Analysis

June 9, 2026
Scrap export prices hold firm despite Turkish pressure
Written by Stephen Miller
The bulk deep-sea export market in the Atlantic Basin has not shown much movement lately. Buyers in Turkey have limited their activity in an attempt to bring prices down in both the US and Northern Europe. However, this does not seem to be working to a significant extent.
SMU spoke with a scrap trader in the European market who expressed skepticism about Turkey’s strategy to reduce prices. He indicated offers by steelmakers in Turkey to suppliers in Northern Europe at $390 per metric ton CFR for HMS 80/20 have been turned down. Likewise, offers to US terminals at $395/mt have also been rejected. “Everyone knows they have to buy soon,” he added.
He also mentioned that potential buyers in Italy are interested in buying. They seem to be waiting to see how Turkey makes out. He doubts this is their best posture in today’s market.
Another European source noted that collection costs have remained elevated. This, coupled with high freight charges and improved domestic demand, is making things difficult for Turkey. He said Turkish mills did buy a few cargoes at slightly lower prices, but there is no room for further reductions. He said, “If there were room, the Turks would win this round, but there is no room.”
A US-based scrap executive agrees that offers from Turkey cannot really go down. The current offers from suppliers on the US East Coast are $406-410/mt CFR for HMS, plus an additional $20/mt for shredded and bonus. He does not see the US domestic market weakening anytime soon.
The Turkish steelmakers do not have a very good alternative to buying scrap at these levels. Since rebar prices are stubbornly static, current scrap prices leave little or no room for profit. They could reduce production. In the past, the procurement of billets could mitigate the cost of ferrous scrap. However, the billet market has increased to the point where mills in Turkey can no longer use them to bridge the gap.
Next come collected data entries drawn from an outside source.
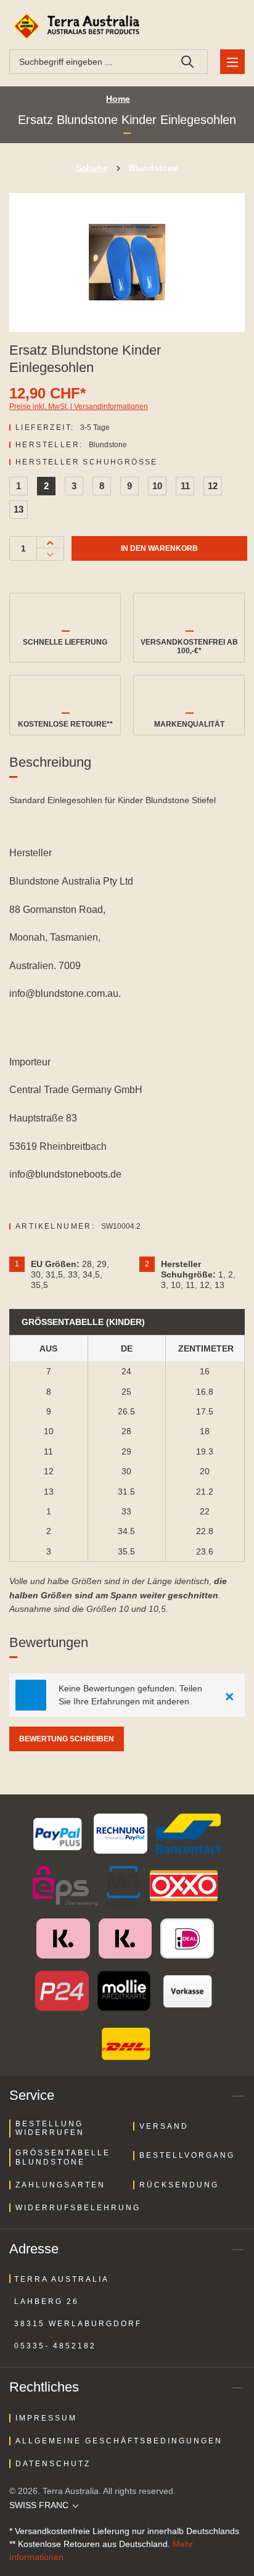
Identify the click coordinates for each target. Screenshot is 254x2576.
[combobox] (88, 61)
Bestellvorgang (187, 2155)
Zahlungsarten (60, 2185)
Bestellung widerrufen (49, 2128)
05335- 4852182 (55, 2346)
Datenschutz (53, 2463)
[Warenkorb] (230, 26)
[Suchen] (188, 61)
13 (18, 509)
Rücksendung (179, 2185)
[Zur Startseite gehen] (78, 26)
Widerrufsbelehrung (78, 2207)
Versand (164, 2126)
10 (157, 486)
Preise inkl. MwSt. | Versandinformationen (78, 406)
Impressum (46, 2418)
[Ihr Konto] (201, 26)
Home (118, 99)
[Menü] (232, 61)
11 (185, 486)
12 (213, 486)
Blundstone (108, 444)
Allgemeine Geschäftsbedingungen (119, 2441)
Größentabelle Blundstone (62, 2157)
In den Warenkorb (159, 548)
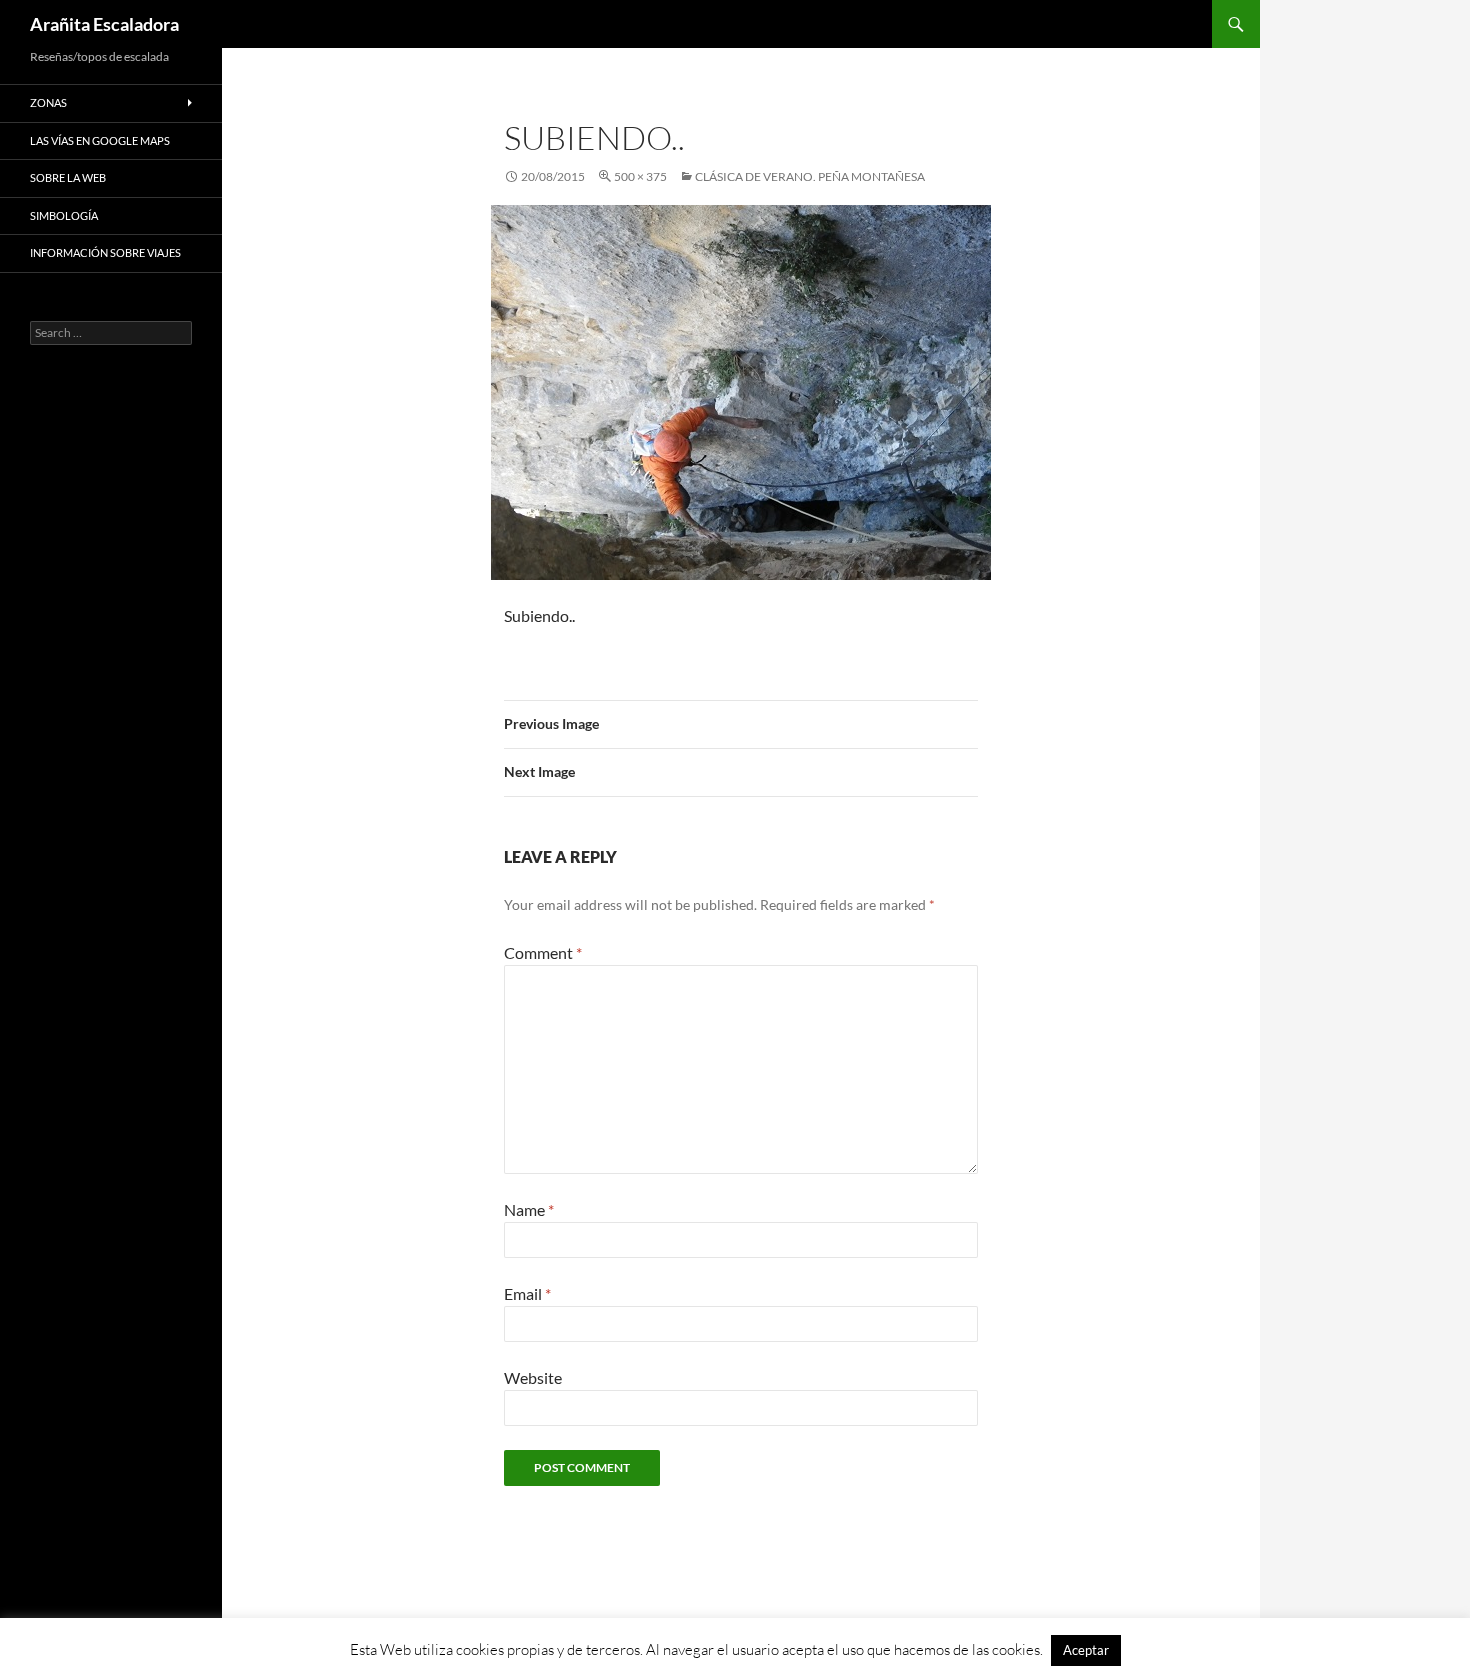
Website (533, 1377)
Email (527, 1293)
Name (529, 1209)
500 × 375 (640, 176)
Russian billets are trading at approximately $510/mt CFR Turkey vs. scrap at $397-406/mt.
As several market sources noted, ocean freight is a significant part of the export sales equation. SMU contacted an executive in the logistics department of a large scrap exporter. He said the trajectory is upward at this time. Over the last several weeks, freight has eased to the low $40s/mt on the USEC-to-Turkey route as more vessels have become available. But this is no longer the case, as scrap has competition from other bulk commodities. As a result, Handymax rates have climbed back into the mid-$40s and could continue to rise, further complicating Turkish efforts to keep prices under control.
Over on the US West Coast, the export market is not looking as strong. SMU spoke to an exporter in the containerized arena. He said the latest workable sales price to Vietnam and Taiwan was in the area of $357-358/mt CFR CY, even though US-based suppliers have largely not actually agreed to this price level. Lately, however, mill buyers in Taiwan have signaled they want to lower prices to $345/mt. Vietnam would be maybe $5/mt higher, according to the source. “I wouldn’t even commit to $357,” he noted.